Source document:
•••

Solid state storage devices use analog memory cells to store data. Each memory cell stores a storage value, such as an electrical voltage. The storage value represents the information stored in the memory cell. Many solid state storage devices distinguish between different binary values that a memory cell may store based on a read voltage level of the memory cell. The range of possible storage values for each memory cell is typically divided into threshold regions, with each region separated by a read threshold voltage and corresponding to one or more data bit values. Ideally, all of the memory cells in a given solid state storage device have identical read threshold voltages for the logical bit values stored. In practice, however, the read threshold voltages differ across the cells in probability distributions along the read threshold voltage axis (e.g., “read threshold voltage distributions”) that are similar to a Gaussian distribution.
In addition, solid state storage devices can shift over time. For example, memory cell leakage, memory cell damage and other disturbances to memory cells can alter the read voltage levels of the memory cells. Thus, the read threshold voltages can shift over time. The rate of leakage and other disturbances can also increase with age as memory cells are used over time. If the read voltage level of a memory cell shifts past a read threshold voltage, a data error occurs, as the value of the data read from the memory cell is different than the value of the data that was written to the memory cell.
A number of techniques have been proposed or suggested for adapting to the changes in the read threshold voltages to maintain a desired performance level. Existing adaptive tracking algorithms are designed to track variations in the solid state storage channel and consequently, to help maintain a set of updated channel parameters. The updated channel parameters are used, for example, to adjust read threshold voltages.

•••

Extracted data entries:

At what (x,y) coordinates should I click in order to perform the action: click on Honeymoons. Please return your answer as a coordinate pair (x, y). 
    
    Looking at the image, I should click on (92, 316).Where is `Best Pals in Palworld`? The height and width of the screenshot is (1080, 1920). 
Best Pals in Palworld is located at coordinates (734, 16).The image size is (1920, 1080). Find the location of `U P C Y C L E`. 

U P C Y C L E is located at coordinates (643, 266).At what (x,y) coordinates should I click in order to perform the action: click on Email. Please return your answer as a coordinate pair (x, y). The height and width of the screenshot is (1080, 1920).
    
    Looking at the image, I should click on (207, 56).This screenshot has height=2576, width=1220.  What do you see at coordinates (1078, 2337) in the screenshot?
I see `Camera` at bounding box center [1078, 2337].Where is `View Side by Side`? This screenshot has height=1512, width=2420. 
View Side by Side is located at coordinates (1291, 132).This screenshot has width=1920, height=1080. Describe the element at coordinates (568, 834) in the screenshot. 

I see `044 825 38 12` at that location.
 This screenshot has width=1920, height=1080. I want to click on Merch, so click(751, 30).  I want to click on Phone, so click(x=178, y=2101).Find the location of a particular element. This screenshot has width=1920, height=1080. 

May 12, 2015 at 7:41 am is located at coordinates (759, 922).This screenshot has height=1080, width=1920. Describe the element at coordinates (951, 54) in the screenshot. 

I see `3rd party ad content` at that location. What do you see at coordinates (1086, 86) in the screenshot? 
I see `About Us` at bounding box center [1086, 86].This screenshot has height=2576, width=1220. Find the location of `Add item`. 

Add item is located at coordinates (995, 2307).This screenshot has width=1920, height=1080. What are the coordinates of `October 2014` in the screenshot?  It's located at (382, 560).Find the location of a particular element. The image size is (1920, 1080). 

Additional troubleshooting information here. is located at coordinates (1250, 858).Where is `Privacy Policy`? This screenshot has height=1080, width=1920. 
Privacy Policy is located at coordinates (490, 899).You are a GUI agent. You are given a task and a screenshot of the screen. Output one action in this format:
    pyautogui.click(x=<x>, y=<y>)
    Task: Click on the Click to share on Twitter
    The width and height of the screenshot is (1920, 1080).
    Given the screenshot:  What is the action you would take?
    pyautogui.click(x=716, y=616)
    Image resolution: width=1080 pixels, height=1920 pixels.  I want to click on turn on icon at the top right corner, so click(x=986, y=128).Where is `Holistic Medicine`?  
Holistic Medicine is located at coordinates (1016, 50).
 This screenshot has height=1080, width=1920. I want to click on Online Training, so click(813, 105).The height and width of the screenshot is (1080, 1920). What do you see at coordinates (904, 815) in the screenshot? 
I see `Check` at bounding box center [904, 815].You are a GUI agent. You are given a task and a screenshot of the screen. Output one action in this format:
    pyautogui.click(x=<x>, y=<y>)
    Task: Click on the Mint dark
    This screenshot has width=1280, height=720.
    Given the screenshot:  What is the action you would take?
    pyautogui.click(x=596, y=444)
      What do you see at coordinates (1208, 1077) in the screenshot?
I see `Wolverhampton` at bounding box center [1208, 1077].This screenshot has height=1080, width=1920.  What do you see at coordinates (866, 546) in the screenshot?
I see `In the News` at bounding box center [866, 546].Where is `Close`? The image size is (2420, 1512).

•••

Task requirements:
- a) In the passage on solid state storage, what kind of distribution do the read threshold voltage distributions resemble?
- b) From the passage on solid state storage, write out the stretch from "A number of" through "read threshold voltages.".
- c) Continue the passage on solid state storage past its last sentence.

Answers by task:
- a) A Gaussian distribution.

- b)
A number of techniques have been proposed or suggested for adapting to the changes in the read threshold voltages to maintain a desired performance level. Existing adaptive tracking algorithms are designed to track variations in the solid state storage channel and consequently, to help maintain a set of updated channel parameters. The updated channel parameters are used, for example, to adjust read threshold voltages.

- c)
United States Published Patent Application No. 2013/0343131, filed Jun. 26, 2012, entitled “Optimization of Read Thresholds for Non-Volatile Memory,” incorporated by reference herein in its entirety, discloses techniques for adapting read threshold voltages. While such existing adaptive tracking algorithms have helped to improve the performance of solid state storage devices, they suffer from one or more limitations, which if overcome, could further improve the reliability and performance of solid state storage devices. For example, the techniques described in United States Published Patent Application No. 2013/0343131 assume that the gaps between default read threshold voltages of solid state storage devices are known. Generally, gaps are constant values that ensure a common scale between various collected statistics. While some solid state storage vendors provide information on the gaps, others vendors do not provide such information.
Thus, a need exists for improved techniques for adapting read threshold voltages that estimate the gap between default read threshold voltages of solid state storage devices and thereby improve the decoding performance. A further need exists for techniques that separately characterize each side of a given distribution about the mean of the distribution to thereby compute read threshold voltages with improved robustness.